Asistimos al fenómeno de las publicaciones
póstumas: “la novela que no quiso editar”, “los poemas que tenía escondidos”, “los cuentos inconclusos”, etc.
No soñemos ya con el escritor sorprendido por
la muerte y los deudos o admiradores hallando sus joyas literarias perdidas
inocentemente. Ian Mc Ewan vendió su
archivo en dos millones de dólares, Tom
Wolfe, en una cifra más o menos similar vendió 52 metros lineales de archivo,
ya habían hecho su negocio Vargas Llosa
y Ricardo Piglia. Entre los herederos
con afán de hacerse de liquidez monetaria constatamos a los de Julio Cortázar, Juan José Saer, Alejandra
Pizarnik, Leopoldo Marechal y José Donoso.

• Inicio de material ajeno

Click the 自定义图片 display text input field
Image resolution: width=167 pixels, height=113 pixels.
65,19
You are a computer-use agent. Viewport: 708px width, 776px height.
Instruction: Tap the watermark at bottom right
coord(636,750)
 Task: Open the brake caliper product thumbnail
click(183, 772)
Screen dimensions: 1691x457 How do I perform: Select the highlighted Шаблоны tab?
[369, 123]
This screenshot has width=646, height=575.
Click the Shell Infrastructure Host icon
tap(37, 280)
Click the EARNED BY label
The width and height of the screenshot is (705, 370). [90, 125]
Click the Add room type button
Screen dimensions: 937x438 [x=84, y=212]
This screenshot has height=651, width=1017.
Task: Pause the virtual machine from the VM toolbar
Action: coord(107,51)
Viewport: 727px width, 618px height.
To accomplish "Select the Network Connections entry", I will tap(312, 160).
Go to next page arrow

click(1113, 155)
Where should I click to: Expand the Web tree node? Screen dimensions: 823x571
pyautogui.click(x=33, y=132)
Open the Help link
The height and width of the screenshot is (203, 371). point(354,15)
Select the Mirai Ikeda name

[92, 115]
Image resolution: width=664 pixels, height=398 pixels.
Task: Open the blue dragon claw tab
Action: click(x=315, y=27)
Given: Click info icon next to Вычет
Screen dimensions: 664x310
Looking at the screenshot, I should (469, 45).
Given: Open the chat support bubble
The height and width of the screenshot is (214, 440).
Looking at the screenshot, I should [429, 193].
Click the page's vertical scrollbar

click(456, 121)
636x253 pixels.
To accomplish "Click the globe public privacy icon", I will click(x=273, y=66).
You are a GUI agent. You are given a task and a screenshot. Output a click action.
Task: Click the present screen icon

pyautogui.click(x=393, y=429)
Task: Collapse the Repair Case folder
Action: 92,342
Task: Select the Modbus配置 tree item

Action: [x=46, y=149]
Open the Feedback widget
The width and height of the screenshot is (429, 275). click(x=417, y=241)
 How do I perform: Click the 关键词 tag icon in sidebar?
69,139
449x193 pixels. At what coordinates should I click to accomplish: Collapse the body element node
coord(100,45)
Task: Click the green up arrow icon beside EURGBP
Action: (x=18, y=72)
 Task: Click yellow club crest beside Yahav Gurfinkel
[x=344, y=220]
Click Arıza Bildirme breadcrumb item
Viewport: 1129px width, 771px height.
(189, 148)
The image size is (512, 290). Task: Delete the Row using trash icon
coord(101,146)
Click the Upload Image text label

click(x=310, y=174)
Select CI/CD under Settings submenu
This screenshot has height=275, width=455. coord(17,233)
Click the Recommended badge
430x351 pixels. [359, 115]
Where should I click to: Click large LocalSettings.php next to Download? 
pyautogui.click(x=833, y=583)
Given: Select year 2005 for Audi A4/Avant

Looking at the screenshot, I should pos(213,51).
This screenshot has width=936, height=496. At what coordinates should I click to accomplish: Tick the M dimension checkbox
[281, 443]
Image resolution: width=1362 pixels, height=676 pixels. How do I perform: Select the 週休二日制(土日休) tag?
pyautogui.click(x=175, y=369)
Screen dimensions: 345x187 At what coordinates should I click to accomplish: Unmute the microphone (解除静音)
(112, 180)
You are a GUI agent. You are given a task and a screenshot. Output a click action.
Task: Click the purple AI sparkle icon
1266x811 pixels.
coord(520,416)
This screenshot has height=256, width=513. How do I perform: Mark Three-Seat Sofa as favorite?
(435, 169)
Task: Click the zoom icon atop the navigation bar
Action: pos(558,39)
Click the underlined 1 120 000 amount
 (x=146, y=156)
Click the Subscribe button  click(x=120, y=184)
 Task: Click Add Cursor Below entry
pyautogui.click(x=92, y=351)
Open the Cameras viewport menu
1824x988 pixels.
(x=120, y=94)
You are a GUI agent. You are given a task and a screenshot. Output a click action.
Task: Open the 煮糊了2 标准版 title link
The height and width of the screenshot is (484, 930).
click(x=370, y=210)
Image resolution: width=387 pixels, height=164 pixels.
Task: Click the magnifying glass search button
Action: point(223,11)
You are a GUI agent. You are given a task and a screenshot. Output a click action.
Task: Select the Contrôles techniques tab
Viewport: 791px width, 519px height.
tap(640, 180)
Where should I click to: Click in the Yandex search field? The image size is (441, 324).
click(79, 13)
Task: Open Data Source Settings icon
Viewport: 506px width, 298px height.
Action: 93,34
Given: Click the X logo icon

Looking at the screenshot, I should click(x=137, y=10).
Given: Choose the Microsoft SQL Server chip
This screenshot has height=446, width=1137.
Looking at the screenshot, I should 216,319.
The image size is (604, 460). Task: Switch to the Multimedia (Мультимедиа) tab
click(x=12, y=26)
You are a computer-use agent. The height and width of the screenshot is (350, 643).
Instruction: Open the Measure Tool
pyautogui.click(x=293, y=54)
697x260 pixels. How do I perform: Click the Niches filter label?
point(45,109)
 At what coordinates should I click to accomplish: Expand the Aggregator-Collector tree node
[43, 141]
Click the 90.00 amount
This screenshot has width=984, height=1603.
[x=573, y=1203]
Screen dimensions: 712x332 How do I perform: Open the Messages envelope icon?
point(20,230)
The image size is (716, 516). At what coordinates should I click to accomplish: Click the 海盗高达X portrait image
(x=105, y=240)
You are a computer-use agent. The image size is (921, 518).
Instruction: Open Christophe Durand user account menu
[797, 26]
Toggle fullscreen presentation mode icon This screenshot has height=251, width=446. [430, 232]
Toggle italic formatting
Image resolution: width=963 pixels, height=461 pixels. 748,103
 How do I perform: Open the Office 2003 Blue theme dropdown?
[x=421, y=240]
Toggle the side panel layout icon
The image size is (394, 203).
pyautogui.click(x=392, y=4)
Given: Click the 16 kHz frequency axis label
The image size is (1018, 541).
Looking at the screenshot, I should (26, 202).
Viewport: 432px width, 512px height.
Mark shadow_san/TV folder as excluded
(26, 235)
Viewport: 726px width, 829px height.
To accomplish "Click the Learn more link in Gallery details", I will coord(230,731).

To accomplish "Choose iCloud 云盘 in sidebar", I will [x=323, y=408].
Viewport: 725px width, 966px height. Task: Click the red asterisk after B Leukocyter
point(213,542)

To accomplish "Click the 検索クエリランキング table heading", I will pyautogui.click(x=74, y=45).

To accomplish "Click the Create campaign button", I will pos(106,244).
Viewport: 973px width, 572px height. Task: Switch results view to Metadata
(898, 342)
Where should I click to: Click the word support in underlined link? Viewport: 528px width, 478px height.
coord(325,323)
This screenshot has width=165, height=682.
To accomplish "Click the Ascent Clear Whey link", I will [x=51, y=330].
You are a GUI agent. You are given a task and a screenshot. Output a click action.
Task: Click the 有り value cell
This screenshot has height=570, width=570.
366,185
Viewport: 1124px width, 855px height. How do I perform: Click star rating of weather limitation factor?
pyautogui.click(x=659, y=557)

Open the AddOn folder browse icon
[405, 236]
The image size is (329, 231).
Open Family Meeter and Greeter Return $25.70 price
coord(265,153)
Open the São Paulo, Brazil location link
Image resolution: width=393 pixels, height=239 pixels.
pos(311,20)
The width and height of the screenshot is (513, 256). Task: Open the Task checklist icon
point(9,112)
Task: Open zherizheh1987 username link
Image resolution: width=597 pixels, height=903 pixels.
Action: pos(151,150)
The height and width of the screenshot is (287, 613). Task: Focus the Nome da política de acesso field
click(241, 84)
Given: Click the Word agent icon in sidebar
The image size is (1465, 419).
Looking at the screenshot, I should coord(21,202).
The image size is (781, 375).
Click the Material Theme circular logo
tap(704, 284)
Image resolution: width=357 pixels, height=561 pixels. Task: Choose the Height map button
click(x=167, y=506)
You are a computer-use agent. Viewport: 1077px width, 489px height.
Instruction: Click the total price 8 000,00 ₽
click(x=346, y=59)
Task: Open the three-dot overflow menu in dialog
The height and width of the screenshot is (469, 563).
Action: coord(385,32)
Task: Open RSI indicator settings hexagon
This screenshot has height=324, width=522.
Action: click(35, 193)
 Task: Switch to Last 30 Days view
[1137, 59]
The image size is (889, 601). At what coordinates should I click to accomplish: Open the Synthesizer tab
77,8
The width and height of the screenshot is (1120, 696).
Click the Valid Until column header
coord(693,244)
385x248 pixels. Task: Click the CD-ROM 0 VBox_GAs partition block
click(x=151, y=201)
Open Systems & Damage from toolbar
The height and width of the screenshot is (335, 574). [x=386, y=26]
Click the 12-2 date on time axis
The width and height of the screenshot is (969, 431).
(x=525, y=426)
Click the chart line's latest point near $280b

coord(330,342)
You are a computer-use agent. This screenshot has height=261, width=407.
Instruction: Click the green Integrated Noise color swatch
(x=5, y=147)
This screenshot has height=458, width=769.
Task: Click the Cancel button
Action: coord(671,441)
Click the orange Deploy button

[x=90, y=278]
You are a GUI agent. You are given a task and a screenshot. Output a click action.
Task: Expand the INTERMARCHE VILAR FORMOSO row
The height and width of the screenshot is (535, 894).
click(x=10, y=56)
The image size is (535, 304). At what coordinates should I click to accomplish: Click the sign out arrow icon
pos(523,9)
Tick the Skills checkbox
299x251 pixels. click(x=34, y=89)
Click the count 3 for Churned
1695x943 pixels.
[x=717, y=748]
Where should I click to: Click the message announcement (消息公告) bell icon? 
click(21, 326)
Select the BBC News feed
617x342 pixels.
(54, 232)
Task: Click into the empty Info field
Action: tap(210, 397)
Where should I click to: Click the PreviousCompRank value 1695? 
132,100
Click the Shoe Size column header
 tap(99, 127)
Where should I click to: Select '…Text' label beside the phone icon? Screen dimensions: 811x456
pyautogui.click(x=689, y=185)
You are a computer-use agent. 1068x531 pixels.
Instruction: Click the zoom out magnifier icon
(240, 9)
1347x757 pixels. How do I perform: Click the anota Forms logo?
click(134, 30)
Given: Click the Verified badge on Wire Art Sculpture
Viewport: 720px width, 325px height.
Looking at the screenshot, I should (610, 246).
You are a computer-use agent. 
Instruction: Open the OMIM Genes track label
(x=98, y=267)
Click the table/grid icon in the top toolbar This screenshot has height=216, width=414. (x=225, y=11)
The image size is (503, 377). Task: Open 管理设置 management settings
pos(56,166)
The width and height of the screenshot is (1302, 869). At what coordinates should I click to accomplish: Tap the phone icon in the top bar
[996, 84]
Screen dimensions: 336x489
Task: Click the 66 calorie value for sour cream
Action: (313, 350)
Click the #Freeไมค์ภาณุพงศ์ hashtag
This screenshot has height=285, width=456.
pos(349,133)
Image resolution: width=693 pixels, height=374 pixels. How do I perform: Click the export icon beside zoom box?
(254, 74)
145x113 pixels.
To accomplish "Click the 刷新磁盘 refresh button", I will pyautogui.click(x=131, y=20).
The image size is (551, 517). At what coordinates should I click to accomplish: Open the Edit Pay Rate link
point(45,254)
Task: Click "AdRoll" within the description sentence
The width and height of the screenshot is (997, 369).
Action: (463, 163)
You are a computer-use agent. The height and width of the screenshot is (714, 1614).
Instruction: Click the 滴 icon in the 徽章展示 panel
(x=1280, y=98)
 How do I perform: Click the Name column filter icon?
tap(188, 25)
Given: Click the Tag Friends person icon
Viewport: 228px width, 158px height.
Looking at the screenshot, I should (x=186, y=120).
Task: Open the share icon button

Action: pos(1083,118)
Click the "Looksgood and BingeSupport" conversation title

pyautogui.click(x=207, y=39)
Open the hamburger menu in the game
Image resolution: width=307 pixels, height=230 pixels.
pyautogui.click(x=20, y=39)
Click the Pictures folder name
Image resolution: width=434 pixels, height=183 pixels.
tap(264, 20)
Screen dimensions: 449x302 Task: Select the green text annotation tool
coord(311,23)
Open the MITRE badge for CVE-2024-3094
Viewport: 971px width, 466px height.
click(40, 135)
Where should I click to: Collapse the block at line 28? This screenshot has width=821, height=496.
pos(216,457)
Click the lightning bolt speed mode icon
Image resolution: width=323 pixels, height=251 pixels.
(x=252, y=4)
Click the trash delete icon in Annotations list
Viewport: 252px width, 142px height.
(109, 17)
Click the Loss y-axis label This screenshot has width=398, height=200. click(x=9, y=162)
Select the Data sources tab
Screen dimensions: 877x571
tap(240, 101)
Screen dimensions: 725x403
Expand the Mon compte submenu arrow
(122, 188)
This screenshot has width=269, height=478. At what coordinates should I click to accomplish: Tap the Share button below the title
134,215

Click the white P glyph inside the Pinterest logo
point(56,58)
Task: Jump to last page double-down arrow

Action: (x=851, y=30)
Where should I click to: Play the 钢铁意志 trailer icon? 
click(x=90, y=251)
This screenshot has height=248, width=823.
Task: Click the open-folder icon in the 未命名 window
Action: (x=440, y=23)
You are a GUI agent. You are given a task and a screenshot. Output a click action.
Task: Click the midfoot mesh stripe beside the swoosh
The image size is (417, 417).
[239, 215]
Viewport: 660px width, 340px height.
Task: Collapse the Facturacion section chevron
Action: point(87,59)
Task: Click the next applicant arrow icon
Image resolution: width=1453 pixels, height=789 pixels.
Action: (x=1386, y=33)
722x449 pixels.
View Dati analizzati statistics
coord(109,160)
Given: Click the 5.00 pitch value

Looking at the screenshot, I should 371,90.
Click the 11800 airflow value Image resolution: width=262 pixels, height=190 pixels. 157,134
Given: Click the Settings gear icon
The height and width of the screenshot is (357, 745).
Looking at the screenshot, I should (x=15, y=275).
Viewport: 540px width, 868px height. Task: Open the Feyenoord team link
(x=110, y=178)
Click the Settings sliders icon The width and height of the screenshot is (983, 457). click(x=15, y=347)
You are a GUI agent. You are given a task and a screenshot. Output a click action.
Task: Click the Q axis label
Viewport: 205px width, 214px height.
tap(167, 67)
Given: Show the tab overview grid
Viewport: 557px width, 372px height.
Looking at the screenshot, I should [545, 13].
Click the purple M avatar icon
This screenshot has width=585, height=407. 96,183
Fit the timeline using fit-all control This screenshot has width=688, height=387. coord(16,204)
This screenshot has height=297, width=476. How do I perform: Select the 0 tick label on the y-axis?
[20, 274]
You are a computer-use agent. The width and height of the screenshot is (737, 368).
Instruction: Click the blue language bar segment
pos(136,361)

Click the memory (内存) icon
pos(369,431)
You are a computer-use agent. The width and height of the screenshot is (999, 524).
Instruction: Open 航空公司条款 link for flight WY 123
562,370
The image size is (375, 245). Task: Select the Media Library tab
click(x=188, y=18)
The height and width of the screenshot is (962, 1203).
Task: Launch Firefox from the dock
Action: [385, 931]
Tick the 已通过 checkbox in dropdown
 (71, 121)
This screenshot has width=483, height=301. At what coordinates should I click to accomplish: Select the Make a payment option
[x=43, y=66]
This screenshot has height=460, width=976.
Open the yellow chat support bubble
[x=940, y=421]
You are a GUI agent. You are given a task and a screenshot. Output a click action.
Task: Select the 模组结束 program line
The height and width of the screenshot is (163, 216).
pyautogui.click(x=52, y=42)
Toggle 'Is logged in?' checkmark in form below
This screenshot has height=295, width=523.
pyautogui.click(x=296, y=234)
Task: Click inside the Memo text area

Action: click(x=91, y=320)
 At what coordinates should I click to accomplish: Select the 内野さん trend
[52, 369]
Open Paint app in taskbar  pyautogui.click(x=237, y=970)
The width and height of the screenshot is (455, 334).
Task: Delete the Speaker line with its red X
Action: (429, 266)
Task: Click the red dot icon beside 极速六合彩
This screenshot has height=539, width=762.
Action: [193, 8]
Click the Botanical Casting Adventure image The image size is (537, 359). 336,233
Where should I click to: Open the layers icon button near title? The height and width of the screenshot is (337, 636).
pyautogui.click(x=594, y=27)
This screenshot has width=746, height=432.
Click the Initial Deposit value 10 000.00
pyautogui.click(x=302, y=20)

Los compradores suelen ser bibliotecas
estadounidenses y editoriales que saben hacer bien las cosas puesto que nunca
arriesgan y van sobre negocio seguro…
¿Y el espíritu
literario?
Eso es lo de menos…
No conozco de los otros que ud. menciona, pero el "afán de liquidez monetaria" por parte de las dos hijas de Marechal –únicas y verdaderas herederas– no llegó ni siquiera al afán, aunque sí pasó por la necesidad, malamente satisfecha. Y cierto cumplimiento de justicia les llegó un poco tarde. No es el único caso, Hay viudas de todos los sexos.